El cabo parecía aterrado, pero le siguió. Cubrieron en silencio los apenas cien metros que les separaban de su objetivo. Cuando se acercaron, reconoció a Togal, el administrador de los astilleros, con su corpulencia y el cráneo afeitado, organizando la descarga.
—¡Togal! —bramó Bernard, mientras envainaba la espada.
—¡Por las barbas de Alacio! —gritó el aludido llevándose la mano al pecho—. ¡Bernard! ¿Pretendes matarme de un susto? —se acercó y se fundieron en un abrazo.
—¡Capitán! —aulló el cabo, blandiendo su espada—. ¿Por qué no le detiene?
—¿Qué dice este imberbe? —espetó Togal, escupiendo en el suelo.
—No te preocupes por el chico —Bernard indicó al cabo que guardara silencio.
—¡Los refuerzos están al caer! ¡Rendíos! —ordenó el cabo con voz chillona y blandiendo la espada al aire.
—¿Esperamos compañía? —Togal miró alternativamente al cabo y a Bernard.
—En absoluto. Continuad con lo vuestro, no os preocupéis por nosotros.
—Pero… ¡Qué está haciendo, capitán! ¡Los refuerzos…!
El cabo cerró la boca de repente cuando Narbe, el hombre encargado de pedir refuerzos, se reunió con ellos con una sonrisa lobuna que acentuaba sus rasgos.
—¡Traidores! —chilló el cabo—. ¡Pagaréis por esto!
«Acabas de decidir tu suerte».
El cabo compuso una expresión de sorpresa cuando una espada atravesó su espalda desde atrás. Trató de agarrar el filo que asomaba por su pecho y cayó desplomado sobre la arena, tiñéndola de rojo. El soldado que lo había apuñalado limpió el su espada con la propia capa del caído.
—Una lástima —dijo Togal—. ¿Esperamos más compañía?
—No. Pero daos prisa.

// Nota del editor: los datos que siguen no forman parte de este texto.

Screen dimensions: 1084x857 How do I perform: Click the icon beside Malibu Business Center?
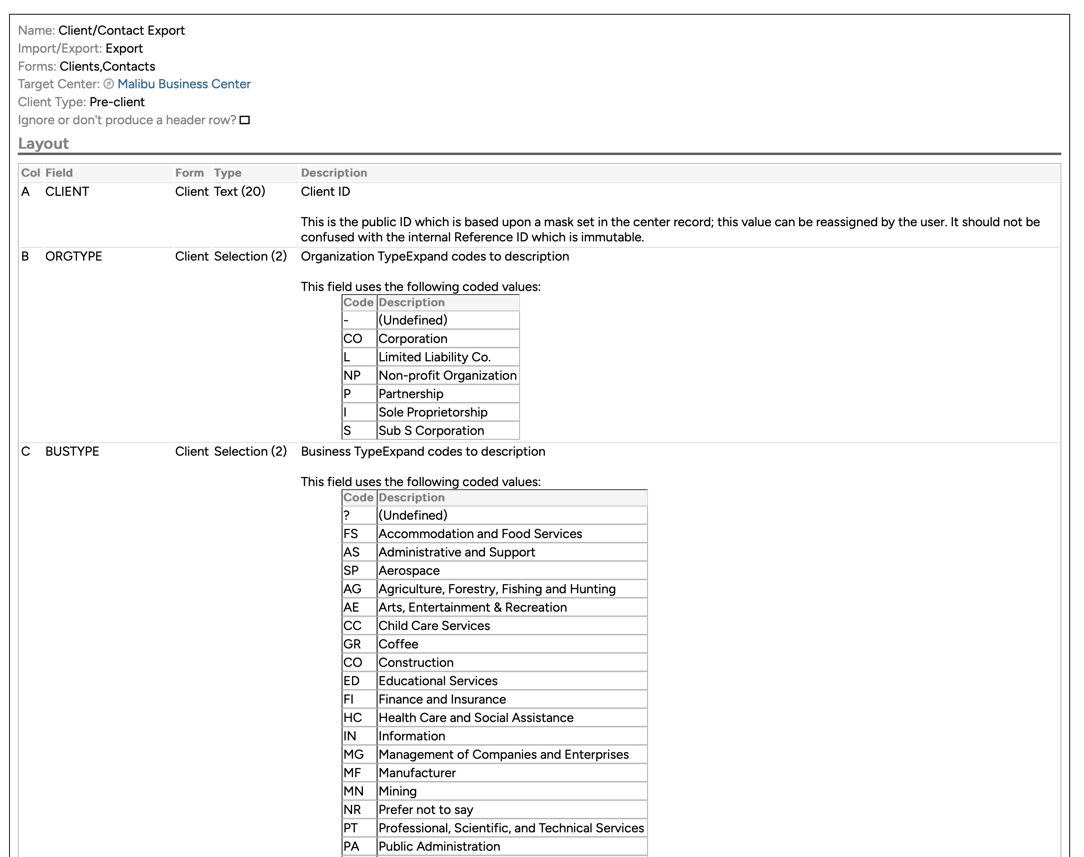click(109, 85)
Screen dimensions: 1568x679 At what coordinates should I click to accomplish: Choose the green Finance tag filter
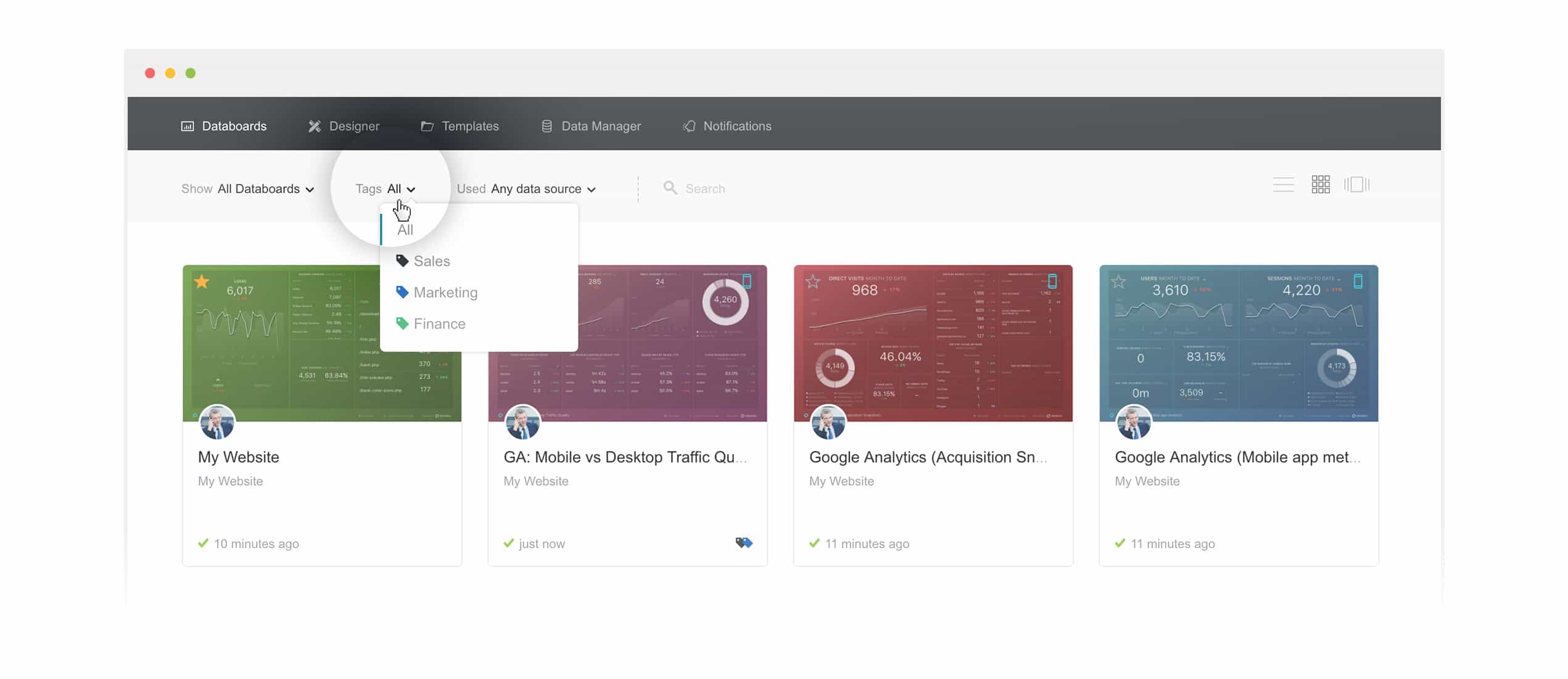click(439, 323)
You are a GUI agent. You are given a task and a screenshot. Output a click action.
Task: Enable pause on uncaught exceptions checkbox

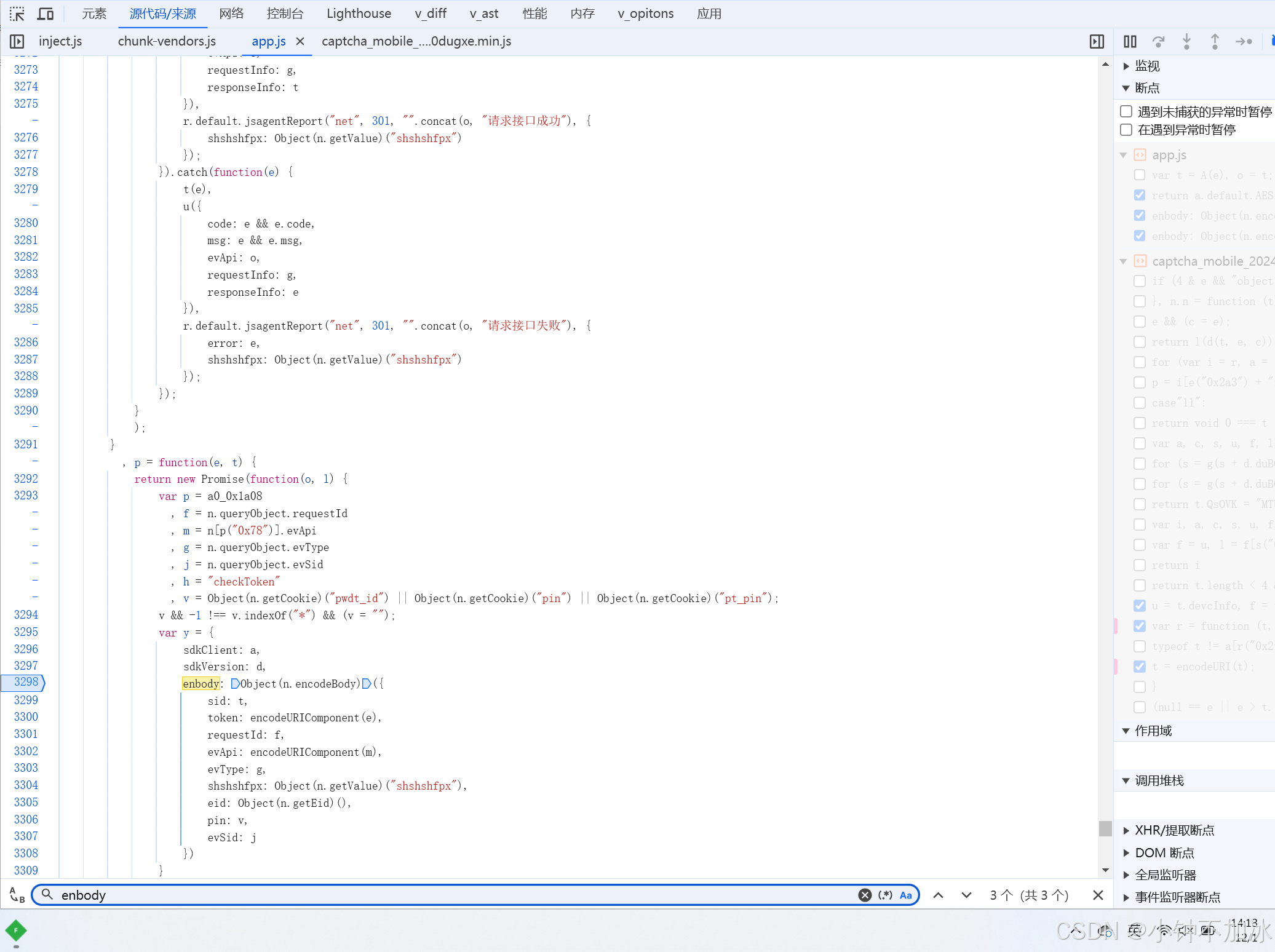click(1126, 111)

No quiero más incidentes.
Togal apresuró a sus hombres, que completaron la descarga en unos minutos. Las barcas regresaron a las aguas y una cadena de estibadores transportó las cajas por las escarpadas escaleras del acantilado.

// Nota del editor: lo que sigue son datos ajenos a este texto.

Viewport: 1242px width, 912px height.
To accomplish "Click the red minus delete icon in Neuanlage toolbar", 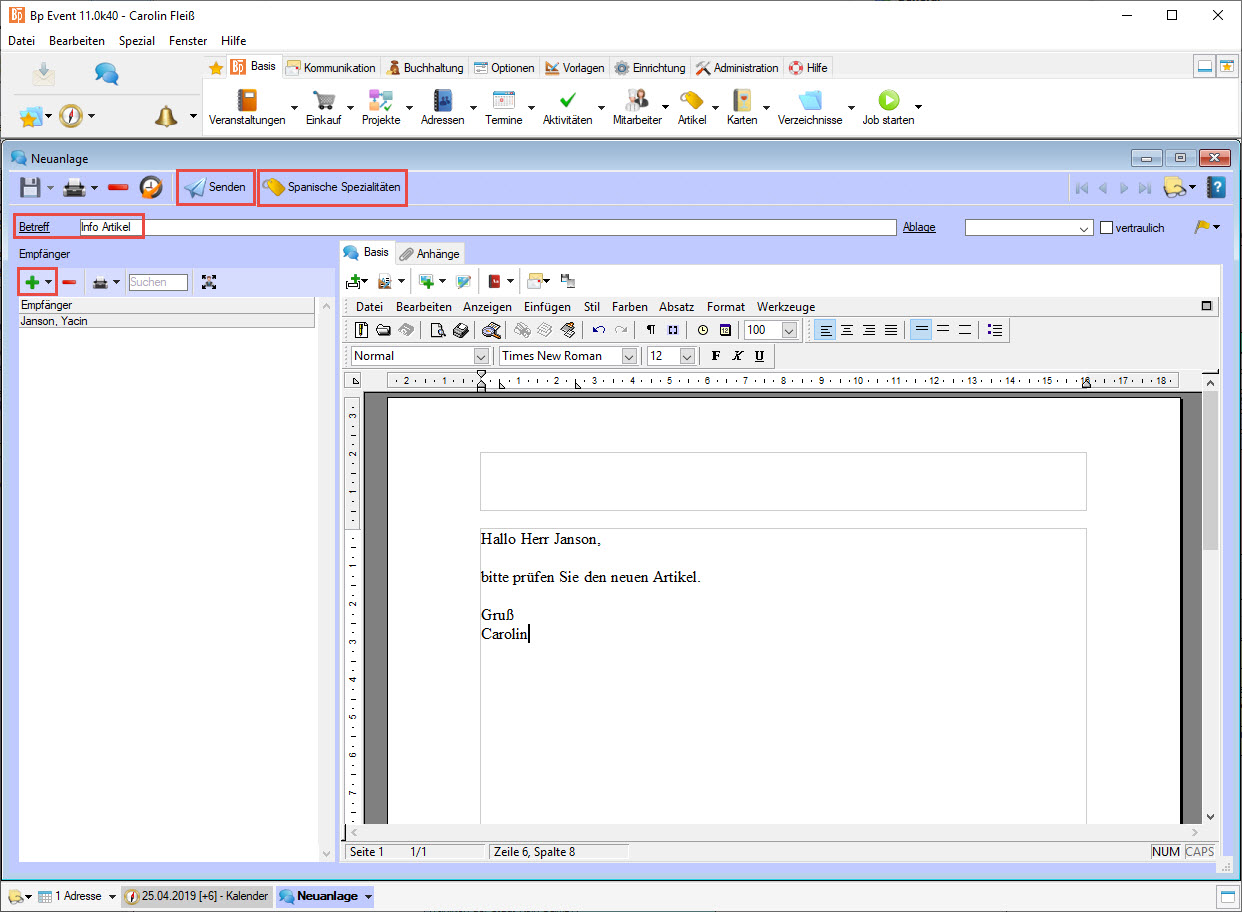I will point(118,187).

—¿A qué ha venido este teatro?
—Tienes un topo en el astillero, Togal.
—¿Quién?
—No lo sé, pero ándate con cuidado. No deseamos que nuestras actividades lleguen a oídos del rey.
—Por supuesto.
—Es posible que debamos satisfacerle con algún éxito de la guardia…
—Será caro. Anoche perdimos varios hombres…
—Me refiero a apresar un barco, Togal.
El fortachón se frotó el cráneo, maldiciendo.
—Está bien… tratad de no hundirlo. Si lo incautáis, después podemos repararlo en el astillero e incorporarlo a la armada. Sacaremos tajada por otro lado.
—Eres un auténtico hombre de negocios, Togal. Por eso me caes tan bien.